Warfare has often been associated with more advanced, sedentary societies that control territory and resources, farm extensively, store the foods they produce and develop social structures in which people exercise power over group actions. Conflict erupts between such groups when one wants what the other possesses.

The bodies at Nataruk provide evidence that these conditions aren't necessary for warfare, because the hunter-gatherers of the time lived a far simpler lifestyle. Yet the killings have the hallmarks of a planned attack rather than a violent chance encounter.

The killers carried weapons they wouldn't have used for hunting and fishing, Mirazon Lahr notes, including clubs of various sizes and a combination of close-proximity weapons like knives and distance weapons, including the arrow projectiles she calls a hallmark of inter-group conflict.

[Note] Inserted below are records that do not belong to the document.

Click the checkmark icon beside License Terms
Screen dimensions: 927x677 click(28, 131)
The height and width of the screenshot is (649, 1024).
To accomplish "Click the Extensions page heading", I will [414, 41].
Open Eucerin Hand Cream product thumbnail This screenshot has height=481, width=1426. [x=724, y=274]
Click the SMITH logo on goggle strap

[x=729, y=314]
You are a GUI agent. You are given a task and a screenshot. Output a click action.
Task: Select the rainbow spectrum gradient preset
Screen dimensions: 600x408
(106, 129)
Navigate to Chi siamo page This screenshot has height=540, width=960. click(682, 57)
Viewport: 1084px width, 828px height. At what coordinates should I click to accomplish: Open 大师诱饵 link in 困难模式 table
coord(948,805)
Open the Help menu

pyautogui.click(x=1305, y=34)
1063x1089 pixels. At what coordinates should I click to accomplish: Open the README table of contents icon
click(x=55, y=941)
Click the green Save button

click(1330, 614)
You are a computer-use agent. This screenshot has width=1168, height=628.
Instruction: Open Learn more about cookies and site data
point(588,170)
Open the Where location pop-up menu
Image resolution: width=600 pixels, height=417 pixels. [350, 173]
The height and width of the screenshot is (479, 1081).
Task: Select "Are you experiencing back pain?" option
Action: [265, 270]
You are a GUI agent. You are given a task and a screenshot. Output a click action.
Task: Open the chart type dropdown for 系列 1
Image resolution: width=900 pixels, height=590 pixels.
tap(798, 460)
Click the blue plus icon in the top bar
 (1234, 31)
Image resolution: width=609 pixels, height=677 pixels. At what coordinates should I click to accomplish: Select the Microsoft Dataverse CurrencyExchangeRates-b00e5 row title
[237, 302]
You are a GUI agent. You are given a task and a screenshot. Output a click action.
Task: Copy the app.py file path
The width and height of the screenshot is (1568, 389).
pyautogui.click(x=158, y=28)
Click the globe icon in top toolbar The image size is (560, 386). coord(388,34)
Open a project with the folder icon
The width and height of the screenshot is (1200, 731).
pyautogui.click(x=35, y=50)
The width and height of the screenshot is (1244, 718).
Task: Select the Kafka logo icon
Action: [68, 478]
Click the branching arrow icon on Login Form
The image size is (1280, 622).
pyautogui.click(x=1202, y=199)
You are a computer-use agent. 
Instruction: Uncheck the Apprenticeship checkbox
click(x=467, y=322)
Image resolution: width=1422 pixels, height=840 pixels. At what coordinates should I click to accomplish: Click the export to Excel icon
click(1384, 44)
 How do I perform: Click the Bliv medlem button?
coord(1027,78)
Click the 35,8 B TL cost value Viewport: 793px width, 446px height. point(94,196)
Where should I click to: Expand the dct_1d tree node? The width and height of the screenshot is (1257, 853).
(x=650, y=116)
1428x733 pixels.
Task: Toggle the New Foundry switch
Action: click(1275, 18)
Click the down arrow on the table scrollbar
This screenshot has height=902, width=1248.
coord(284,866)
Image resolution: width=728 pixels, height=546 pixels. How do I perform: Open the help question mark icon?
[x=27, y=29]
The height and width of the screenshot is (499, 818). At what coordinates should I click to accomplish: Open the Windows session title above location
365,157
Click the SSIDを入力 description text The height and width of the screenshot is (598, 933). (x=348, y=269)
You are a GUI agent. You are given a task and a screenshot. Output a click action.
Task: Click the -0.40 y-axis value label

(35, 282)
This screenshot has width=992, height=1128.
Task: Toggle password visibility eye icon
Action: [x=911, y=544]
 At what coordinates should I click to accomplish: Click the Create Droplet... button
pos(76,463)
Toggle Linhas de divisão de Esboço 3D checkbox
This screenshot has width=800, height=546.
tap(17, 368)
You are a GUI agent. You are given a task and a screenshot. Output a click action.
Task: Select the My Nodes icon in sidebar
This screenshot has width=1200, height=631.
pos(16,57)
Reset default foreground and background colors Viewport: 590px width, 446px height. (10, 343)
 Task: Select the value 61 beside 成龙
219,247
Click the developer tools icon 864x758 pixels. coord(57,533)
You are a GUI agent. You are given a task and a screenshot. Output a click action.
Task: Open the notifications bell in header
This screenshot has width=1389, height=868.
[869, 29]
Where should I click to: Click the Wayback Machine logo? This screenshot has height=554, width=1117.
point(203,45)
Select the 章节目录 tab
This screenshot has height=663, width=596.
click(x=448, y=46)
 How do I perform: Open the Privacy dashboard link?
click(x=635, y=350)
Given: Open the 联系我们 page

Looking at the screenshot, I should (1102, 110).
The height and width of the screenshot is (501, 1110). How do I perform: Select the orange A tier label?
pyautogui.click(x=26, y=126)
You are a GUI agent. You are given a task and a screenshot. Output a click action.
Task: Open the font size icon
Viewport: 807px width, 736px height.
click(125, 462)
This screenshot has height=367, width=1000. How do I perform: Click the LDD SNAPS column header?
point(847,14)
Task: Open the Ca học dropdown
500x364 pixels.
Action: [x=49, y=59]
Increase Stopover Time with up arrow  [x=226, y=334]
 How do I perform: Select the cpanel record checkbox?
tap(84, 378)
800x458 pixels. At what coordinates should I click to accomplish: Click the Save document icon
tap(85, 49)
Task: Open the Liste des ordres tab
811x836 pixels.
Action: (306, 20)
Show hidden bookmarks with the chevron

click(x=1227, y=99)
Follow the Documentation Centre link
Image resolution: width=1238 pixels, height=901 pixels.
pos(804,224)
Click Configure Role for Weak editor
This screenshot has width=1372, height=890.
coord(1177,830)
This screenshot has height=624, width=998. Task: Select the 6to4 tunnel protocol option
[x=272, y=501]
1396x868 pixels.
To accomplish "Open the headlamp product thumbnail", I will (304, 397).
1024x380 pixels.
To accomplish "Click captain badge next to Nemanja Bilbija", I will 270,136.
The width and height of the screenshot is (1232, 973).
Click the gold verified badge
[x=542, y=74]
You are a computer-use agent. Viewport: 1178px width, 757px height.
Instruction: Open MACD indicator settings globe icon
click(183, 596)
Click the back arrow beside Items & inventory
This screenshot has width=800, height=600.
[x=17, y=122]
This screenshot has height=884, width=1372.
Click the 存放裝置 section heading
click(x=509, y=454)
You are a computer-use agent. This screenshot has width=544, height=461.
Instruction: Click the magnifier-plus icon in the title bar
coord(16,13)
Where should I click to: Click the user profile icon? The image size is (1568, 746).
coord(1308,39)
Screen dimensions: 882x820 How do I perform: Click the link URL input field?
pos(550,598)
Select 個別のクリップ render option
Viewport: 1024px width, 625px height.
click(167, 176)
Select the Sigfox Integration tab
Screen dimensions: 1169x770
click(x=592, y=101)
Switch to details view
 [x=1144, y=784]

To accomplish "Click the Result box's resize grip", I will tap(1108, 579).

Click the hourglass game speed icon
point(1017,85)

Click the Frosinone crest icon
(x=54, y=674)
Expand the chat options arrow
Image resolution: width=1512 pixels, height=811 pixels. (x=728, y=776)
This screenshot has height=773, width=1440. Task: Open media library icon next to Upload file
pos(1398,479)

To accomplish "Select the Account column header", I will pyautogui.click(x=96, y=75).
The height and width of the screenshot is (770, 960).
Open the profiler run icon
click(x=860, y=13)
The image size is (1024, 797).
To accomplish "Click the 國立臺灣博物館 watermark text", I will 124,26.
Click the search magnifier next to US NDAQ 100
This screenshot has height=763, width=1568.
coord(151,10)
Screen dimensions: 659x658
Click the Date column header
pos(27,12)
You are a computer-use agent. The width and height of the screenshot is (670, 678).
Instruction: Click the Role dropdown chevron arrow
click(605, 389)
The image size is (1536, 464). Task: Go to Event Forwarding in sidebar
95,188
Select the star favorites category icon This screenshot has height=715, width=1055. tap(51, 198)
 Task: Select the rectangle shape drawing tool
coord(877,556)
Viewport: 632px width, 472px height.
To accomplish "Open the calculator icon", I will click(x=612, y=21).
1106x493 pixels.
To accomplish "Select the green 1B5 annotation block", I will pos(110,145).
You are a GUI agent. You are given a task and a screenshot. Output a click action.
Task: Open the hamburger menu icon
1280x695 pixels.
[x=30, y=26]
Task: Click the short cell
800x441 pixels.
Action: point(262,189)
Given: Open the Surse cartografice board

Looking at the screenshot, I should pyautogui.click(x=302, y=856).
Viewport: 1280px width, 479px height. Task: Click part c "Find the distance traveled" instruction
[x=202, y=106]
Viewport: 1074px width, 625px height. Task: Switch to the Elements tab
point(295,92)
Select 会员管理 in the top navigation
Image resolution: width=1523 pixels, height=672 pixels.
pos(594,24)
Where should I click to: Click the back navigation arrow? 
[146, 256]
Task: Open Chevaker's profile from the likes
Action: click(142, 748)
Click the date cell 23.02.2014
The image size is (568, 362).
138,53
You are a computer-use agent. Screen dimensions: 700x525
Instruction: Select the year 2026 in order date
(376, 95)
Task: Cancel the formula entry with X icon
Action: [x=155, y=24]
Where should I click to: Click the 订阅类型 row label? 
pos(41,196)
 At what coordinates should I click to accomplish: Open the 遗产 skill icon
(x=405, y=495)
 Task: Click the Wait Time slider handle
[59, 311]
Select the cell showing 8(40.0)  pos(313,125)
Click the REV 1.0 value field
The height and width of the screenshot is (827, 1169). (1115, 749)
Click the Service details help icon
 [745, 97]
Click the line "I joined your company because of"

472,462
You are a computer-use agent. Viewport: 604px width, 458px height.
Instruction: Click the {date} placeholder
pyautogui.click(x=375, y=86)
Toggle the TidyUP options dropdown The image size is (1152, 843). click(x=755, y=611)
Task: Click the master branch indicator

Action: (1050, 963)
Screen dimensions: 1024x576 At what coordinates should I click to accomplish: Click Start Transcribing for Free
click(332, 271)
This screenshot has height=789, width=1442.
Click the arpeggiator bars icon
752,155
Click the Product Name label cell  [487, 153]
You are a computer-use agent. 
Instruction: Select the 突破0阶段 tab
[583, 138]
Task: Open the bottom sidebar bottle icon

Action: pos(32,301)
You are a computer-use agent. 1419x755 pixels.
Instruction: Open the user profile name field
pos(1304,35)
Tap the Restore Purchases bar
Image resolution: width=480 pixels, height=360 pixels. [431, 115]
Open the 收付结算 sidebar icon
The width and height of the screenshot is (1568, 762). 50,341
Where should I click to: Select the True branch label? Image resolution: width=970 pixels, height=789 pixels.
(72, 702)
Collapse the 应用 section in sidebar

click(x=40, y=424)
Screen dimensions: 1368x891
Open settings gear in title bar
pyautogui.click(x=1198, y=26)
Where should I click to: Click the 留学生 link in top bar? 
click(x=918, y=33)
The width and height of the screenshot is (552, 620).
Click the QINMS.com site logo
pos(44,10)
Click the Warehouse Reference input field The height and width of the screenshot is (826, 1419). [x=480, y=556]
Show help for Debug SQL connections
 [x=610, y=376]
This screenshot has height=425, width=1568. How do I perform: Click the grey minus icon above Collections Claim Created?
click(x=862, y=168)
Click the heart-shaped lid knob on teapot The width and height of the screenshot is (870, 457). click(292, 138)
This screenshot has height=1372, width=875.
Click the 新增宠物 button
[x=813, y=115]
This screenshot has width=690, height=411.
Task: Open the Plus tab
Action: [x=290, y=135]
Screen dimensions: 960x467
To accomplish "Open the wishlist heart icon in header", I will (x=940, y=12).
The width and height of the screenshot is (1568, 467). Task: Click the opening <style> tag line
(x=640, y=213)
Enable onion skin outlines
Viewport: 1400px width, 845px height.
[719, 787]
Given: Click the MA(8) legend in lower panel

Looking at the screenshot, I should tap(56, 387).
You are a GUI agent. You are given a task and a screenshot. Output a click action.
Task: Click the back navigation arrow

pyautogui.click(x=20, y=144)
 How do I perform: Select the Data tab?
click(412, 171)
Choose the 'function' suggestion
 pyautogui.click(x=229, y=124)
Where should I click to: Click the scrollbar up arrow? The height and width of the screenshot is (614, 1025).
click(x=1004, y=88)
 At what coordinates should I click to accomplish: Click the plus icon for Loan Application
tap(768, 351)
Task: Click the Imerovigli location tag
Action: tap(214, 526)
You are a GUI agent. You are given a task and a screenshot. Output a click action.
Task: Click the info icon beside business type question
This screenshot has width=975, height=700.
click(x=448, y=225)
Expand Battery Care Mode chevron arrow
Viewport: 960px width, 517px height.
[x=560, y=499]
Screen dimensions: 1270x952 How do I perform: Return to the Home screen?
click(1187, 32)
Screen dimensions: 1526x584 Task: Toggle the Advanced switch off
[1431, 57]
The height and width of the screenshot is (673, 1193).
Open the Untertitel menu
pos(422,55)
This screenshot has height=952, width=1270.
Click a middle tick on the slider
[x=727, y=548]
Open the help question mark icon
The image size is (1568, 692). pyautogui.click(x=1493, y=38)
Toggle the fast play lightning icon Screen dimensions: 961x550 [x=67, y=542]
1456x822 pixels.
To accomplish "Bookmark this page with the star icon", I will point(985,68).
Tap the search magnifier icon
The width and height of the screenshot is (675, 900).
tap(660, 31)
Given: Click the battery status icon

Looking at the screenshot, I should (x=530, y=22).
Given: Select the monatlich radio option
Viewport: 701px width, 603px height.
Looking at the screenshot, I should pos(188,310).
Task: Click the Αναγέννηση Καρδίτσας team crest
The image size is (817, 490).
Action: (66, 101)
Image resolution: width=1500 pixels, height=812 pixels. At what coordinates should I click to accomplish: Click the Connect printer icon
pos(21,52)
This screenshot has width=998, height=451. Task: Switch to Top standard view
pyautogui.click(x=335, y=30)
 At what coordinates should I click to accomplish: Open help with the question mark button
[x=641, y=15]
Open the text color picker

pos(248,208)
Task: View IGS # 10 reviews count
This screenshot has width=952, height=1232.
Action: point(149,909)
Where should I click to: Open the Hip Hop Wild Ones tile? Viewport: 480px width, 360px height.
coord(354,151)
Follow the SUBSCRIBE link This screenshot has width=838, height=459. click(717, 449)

“This suggests premeditation and planning,” Mirazon Lahr notes. Other, isolated examples of period violence have previously been found in the area, and those featured projectiles crafted of obsidian, which is rare in the area but also seen in the Nataruk wounds. This suggests that the attackers may have been from another area, and that multiple attacks were likely a feature of life at the time.

“This implies that the resources the people of Nataruk had at the time were valuable and worth fighting for, whether it was water, dried meat or fish, gathered nuts or indeed women and children. This shows that two of the conditions associated with warfare among settled societies—control of territory and resources—were probably the same for these hunter-gatherers, and that we have underestimated their role in prehistory.”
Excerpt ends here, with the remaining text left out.